• _SHORT TASK_: Return the records below word for word, leaving out the pictures.

A data block:

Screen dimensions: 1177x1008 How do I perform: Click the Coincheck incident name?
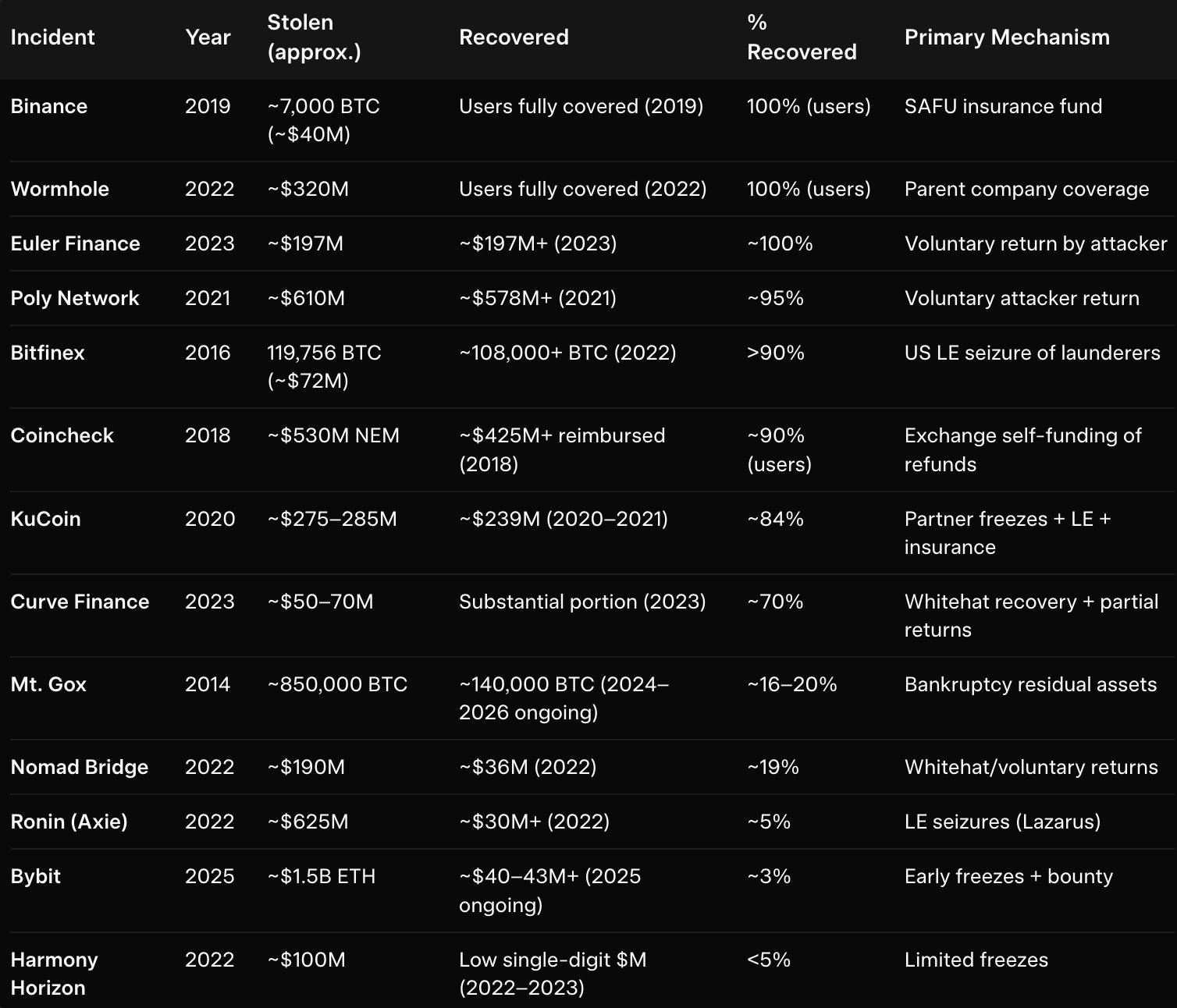coord(62,435)
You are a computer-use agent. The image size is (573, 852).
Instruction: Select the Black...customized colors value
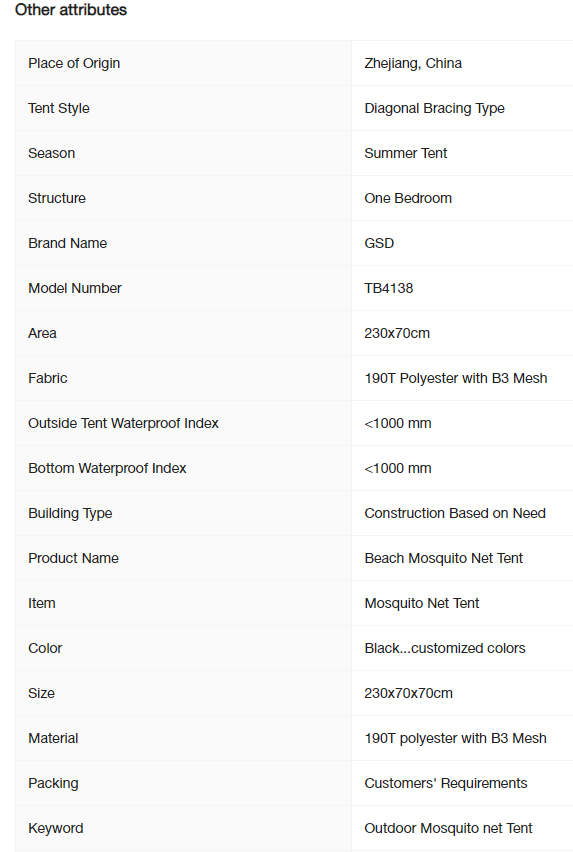point(445,648)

• _TASK OUTPUT_:
Screen dimensions: 1177x1008 How do I perform: Click the Coincheck incident name?
coord(62,435)
You are a computer-use agent. The image size is (573, 852).
Instruction: Select the Black...customized colors value
point(445,648)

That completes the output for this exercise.